Figure 1 shows predicted values of depressive symptoms by adolescents’ friendship instability and time in the United States, based on Model 2.4. Among immigrant adolescents with fewer than five years in the United States, higher depression was observed for those who replaced their W1 best friend with an out-of-school friend (5.71) or a different-race friend in school (4.15), compared with those who maintained the friendship (2.59). By contrast, friendship instability did not result in higher depression among youths with more years in the United States. Indeed, their depressive symptoms improved after replacing the W1 friendship with an in-school, different-race friend (1.52), compared with maintaining the original friendship (2.86) or replacing it with an in-school, same-race friend (3.09; p < .05). For second-generation adolescents, replacing their friendship with an in-school, same-race friend also predicted lower levels of depressive symptoms (1.71) vis-à-vis the replacement with an out-of-school friend (2.62; p < .05). These results support H3 by showing that the mental health implications of friendship instability depend on the racial characteristics of the replacement friendship.

Predicted values of depressive symptoms, by friendship instability and time in the United States
Model 2.5 investigates the interaction between friendship instability and English use in-home.
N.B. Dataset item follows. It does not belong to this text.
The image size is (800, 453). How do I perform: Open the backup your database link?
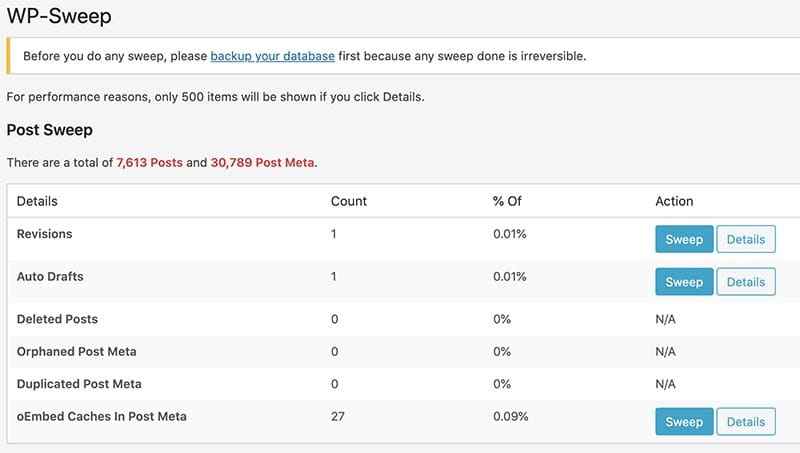point(272,56)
Replacing the W1 best friend with a friend outside school predicted more depression for adolescents who did not speak English at home (β = 1.667; p < .01). The effect was fully attenuated, however, for immigrant adolescents who spoke English with their family members (β = –1.816; p < .01), supporting H2.
Figure 2 presents predicted values of depressive symptoms by the interactions between friendship instability and English use in-home. Immigrant adolescents who spoke another language at home reported significantly higher levels of depressive symptoms when replacing their W1 friend with a friend outside of school (4.07), as compared with maintaining the W1 tie (2.40). For those who spoke English at home, however, the same pattern was not observed. Instead, having a new in-school, different-race friend improved depressive symptoms (1.88), compared with forming a new same-race tie (2.60; p < .05). This pattern also supports H3.
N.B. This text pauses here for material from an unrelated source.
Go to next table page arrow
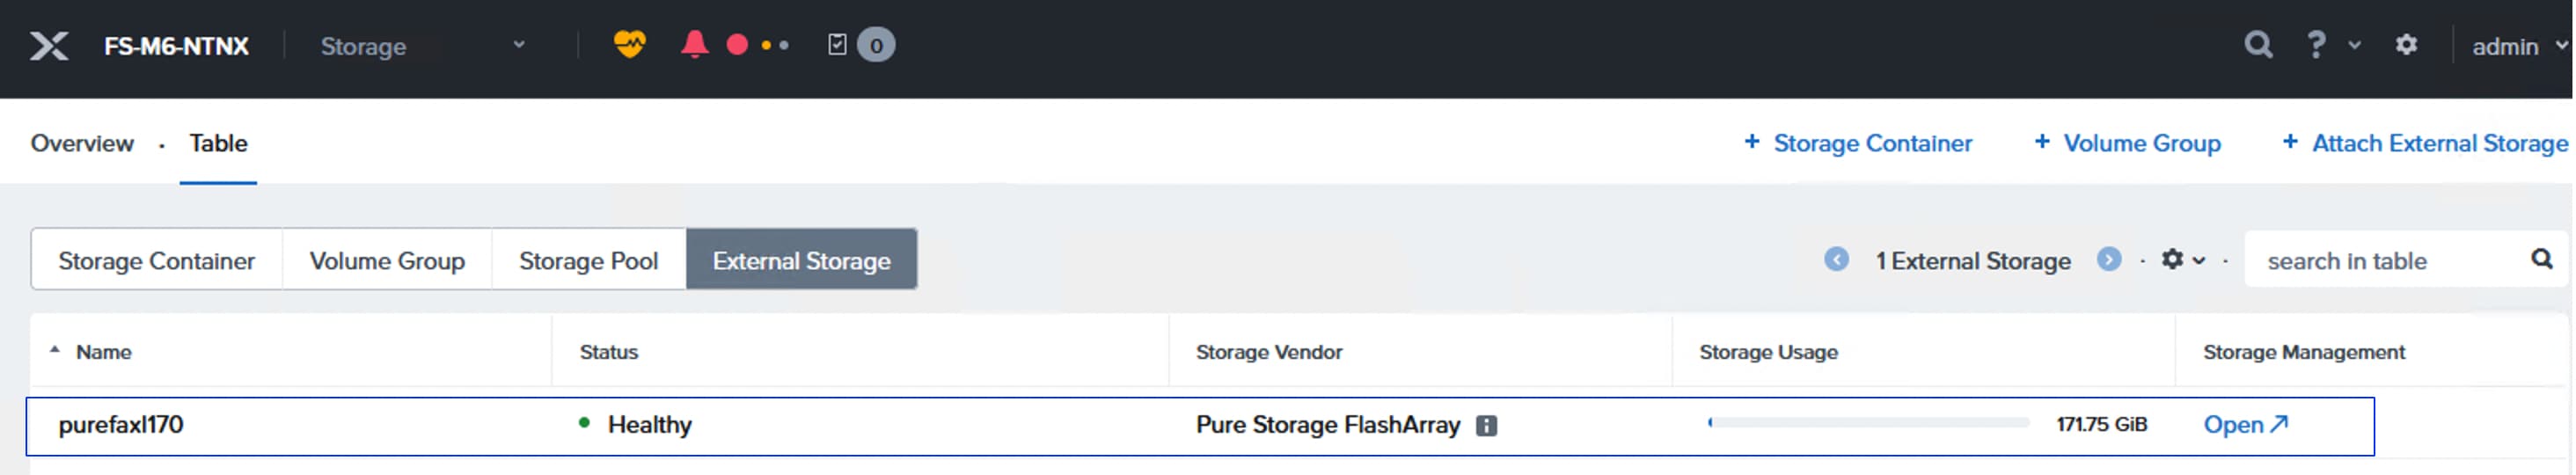Screen dimensions: 2576x475 pyautogui.click(x=2108, y=260)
Predicted values of depressive symptoms, by friendship instability and English use in-home.
In supplemental analyses, we employed alternative coding strategies of friendship instability and investigated their role in immigrant adolescents’ depressive symptoms. First, friends’ immigrant generation may have a strong association with immigrant adolescents’ mental health (McMillan 2019). The alternative friendship instability measure thus captured the immigration generation status of the respondent’s in-school best friend at W2 (i.e., whether the friendship at W1 was replaced by a different-generation or a same-generation friend). As shown in Supplemental Table S4, replacing the W1 friend with either a different-generation or a same-generation friend did not predict any significant differences in depressive symptoms.
Second, it is possible that the race of adolescents’ original best friends also factored into the mental health consequences of friendship instability. We coded friendship instability to account for the racial background of the respondent’s W1 best friend. The variable consists of four categories: (1) respondent reported a same-race best friend in W1 and maintained the tie through W2; (2) respondents dissolved the tie with their W1 same-race best friend; (3) respondents reported a different-race best friend in W1 and maintained the tie through W2; and (4) respondents dissolved tie with their different-race best friend. Presented in Supplemental Table S5, regression analyses using this variable did not yield significant results, suggesting that the mental health consequences of friendship instability depend more on the characteristics of new ties that replaced the old ties.
Discussion
Drawing on the Add Health data, this study analyzed the implications of friendship instability for depressive symptoms among immigrant adolescents. Our results suggest that friendship instability moderates the association between levels of acculturation and depressive symptoms. Specifically, adolescents who recently arrived in the United States (i.e., fewer than five years) reported more depressive symptoms when they replaced their best friendship in school with an out-of-school friend, or another in-school friend who was of a different racial/ethnic origin. Replacing an in-school best friendship with an out-of-school friend also predicted more depressive symptoms among immigrant youths who did not speak English at home. By contrast, friendship instability was not associated with depressive symptoms for more acculturated immigrant adolescents, as indicated by more time in the United States and English use at home.
These results imply that friendship instability may constitute a form of acculturative stress for immigrant adolescents with low levels of acculturation, especially when it results in a loss of in-school peer connections. Scholars have proposed that experiences of strained relationships constitute an important dimension of acculturative stress (Berry et al. 1987). Adopting a temporal perspective, this study suggests that instability in personal ties may also produce stress that uniquely affects immigrant adolescents in the early stages of acculturation. These adolescents have yet to adjust to the host social environment and may have found the dramatic changes in their social lives—including new experiences in education and interactions—to be psychologically taxing (Cherng 2015). Friendship instability might also disrupt social support from peers, which is crucial for immigrant adolescents to buffer stress from their educational experiences (Berry et al. 1987; Morey et al. 2021).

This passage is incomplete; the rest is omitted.